Things have changed a lot in the workplace in the last 30 years, and much of it has been good. Women having babies in the 1980s had no paid parental leave, and may have been allowed to take a few months unpaid leave (if they were lucky), but fathers basically had to get back to work pronto. Things are so much better for new working parents nowadays. While equal pay has applied for decades, sexual harassment in the workplace was rife until the 1990s, when suddenly women, rubbed up against in corridors once too often by what can only be described as dirty old men, started to fight back.

But, as always, things have gone too far. While companies make an effort to focus on the wellbeing and work-life balance of their employees, many big companies simply overdo it. In an effort to be seen as woke (and therefore not cancelled by the permanently outraged), many large companies go overboard. Think about Coca-Cola being slammed for a training video telling their employees to try to be ‘less white’… whatever that means. Short of painting one’s face, which is heavily frowned upon nowadays, how does a white person become ‘less white’? Sure, it is all about the mythical white privilege, which seems to avoid a fair number of white people, but even white people who are down-and-out are seen to have privilege anyway. Don’t ask me how.

And then there is Google, and its ‘diversity training’. Google are absolutely correct in wanting to create an open, inclusive environment, but have also been criticised for their actions not matching their words.

Google’s workforce is, by its own accounting, 69% male and just 2% African American. Just 20% of technical jobs are held by women. Google may be unequivocal in its “belief” about diversity, but the figures make its shortcomings clear. The company tends to hire white and Asian men over women and other racial minorities.

The Guardian

Let me be clear. I have no problem with this, but if you are going to die in a ditch over diversity, you could probably do better than 2% African-Americans, particularly as record numbers of them attend university these days. This seems to be a case of talking the talk rather than actually doing anything.

Well… there’s a surprise.

A survey in Britain has revealed that those ordinary punters, who spend their lives going to work, paying the mortgage and bringing up the kids, don’t want a bar of all the stupidity. They would like business to concentrate on… business.

Businesses should avoid wading in on political and social issues, almost half of Britons believe, according to major research which dismisses “wokeism” as a “fringe” movement.

Offered a selection of 10 possible ways that businesses could be “good corporate citizens”, only 9 per cent of respondents said that the most important was to “speak out on important social issues that matter in Britain today”.

The research, conducted for the Centre for Policy Studies (CPS) think tank, amounts to one of the most comprehensive surveys to date of issues that underlie wokeism and “cancel culture” in Britain.

I feel sure that, if a similar survey were to be carried out here, the results would be strikingly similar.

The research was carried out online, with 1,500 people asked about political issues and a further 1,500 asked about economic and business issues.

It comes after several firms withdrew advertisements from GB News, the new centre-Right broadcaster, after coming under pressure on social media.

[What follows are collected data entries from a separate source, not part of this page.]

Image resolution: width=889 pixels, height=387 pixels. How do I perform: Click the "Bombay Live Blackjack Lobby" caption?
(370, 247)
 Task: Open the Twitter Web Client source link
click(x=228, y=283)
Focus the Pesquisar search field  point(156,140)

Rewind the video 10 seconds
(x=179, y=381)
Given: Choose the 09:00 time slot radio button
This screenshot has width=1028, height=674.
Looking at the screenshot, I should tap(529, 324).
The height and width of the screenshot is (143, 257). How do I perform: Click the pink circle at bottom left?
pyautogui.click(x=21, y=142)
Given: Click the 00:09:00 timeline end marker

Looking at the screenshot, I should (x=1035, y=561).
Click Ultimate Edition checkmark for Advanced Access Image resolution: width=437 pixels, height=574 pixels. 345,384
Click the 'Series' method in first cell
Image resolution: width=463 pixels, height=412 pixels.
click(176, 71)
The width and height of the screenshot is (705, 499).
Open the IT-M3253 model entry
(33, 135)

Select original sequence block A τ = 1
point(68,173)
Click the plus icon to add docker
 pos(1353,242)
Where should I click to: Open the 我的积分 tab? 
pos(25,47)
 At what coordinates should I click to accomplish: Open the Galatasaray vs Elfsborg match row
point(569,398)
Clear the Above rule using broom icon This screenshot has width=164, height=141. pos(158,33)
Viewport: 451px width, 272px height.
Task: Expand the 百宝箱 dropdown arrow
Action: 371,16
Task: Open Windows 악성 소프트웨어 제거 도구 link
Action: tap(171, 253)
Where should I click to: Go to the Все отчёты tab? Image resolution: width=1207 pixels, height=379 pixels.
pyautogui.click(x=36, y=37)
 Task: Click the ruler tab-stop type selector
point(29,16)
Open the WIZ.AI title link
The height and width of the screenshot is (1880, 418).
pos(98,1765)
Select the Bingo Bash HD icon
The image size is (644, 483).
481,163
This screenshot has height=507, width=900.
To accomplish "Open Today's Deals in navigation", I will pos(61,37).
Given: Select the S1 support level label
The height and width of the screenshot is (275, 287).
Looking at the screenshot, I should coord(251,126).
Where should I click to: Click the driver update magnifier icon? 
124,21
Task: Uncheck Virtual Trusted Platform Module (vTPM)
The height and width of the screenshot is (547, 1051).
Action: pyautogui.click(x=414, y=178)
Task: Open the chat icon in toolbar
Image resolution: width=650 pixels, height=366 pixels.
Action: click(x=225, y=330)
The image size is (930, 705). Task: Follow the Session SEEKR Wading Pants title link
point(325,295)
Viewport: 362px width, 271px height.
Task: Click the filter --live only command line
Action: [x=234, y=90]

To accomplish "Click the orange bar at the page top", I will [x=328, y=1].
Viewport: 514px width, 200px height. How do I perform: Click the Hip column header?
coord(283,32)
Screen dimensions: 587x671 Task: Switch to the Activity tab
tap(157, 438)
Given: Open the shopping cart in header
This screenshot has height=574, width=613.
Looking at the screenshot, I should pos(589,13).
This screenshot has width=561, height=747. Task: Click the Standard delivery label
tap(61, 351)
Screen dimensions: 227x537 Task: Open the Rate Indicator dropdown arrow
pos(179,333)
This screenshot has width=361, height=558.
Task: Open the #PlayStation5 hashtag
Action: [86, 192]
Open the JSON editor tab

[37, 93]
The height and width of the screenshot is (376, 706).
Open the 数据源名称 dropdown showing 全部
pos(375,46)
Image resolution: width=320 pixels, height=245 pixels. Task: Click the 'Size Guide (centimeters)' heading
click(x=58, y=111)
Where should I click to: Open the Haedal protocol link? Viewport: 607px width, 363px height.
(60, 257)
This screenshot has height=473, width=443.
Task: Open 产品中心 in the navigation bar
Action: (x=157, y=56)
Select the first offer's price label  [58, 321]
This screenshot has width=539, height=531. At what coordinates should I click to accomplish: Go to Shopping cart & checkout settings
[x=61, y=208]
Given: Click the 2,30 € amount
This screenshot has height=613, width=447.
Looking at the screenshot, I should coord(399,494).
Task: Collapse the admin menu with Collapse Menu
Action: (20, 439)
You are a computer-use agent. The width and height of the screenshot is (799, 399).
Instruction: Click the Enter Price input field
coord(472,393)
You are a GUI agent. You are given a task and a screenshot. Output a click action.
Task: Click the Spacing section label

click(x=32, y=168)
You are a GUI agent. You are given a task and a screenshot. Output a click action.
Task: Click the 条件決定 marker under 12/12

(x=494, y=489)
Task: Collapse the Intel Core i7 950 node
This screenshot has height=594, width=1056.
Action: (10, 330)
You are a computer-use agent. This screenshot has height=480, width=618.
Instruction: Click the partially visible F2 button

But Frank Luntz, the US pollster who carried out the research, said it showed that many business leaders were misguided in thinking that members of the public wanted firms “speaking up about social issues”.

So What Did the Polled Brits Think Was Most Important?

The most popular way in which businesses could do good was to “make a profit so they can continue to create jobs for British workers” – an option selected by 19 per cent of respondents as the most important.

Well, who would have thought it?

Only 10 per cent said that firms should take political positions or clearly express their political or social views on controversial topics, while a further 45 per cent said that they should “sometimes” and on other occasions should not.

And even better…

Only 13 per cent said that a company “remain[ing] silent on key social issues” was among the top least favourable accusations.

But wait! There’s more!

The issue selected by the fewest people as an issue on which companies should take a lead was LGBTQ rights, which was chosen by 8 per cent of people, including 11 per cent of Labour voters and 5 per cent of Conservative voters.

It just shows that it is hard to believe sometimes that your views are the same as those held by the majority because the screaming minorities drown out all reasoned talk.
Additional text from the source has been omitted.